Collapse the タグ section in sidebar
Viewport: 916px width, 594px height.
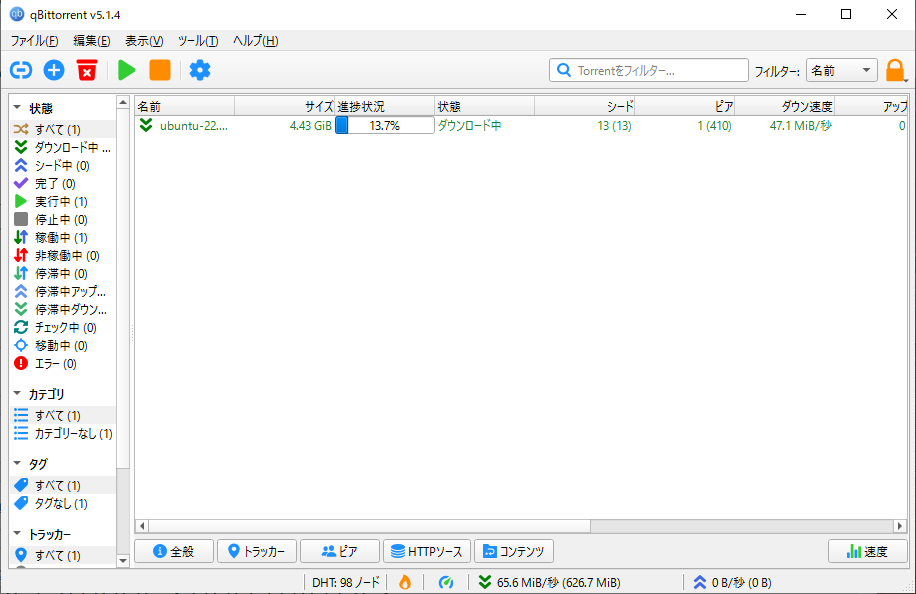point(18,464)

********************

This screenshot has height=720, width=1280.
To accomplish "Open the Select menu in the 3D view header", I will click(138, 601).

********************

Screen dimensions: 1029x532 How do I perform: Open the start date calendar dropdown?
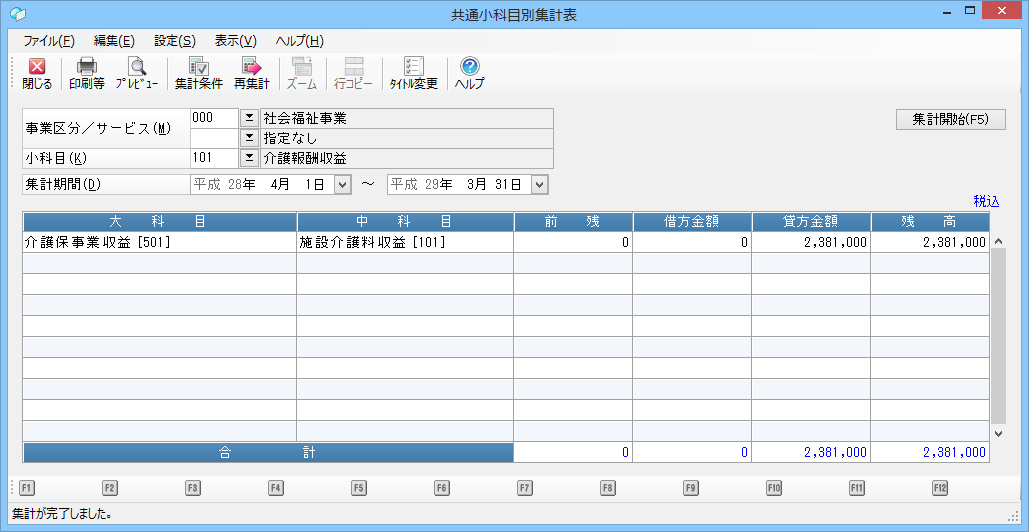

********************

◆ PROBLEM REQUIREMENTS: Only lines of the data holding the word "Open" go in the answer. Please copy each of them.

◆ YOUR SOLUTION:
To accomplish "Open the Select menu in the 3D view header", I will click(138, 601).
Screen dimensions: 1029x532 How do I perform: Open the start date calendar dropdown?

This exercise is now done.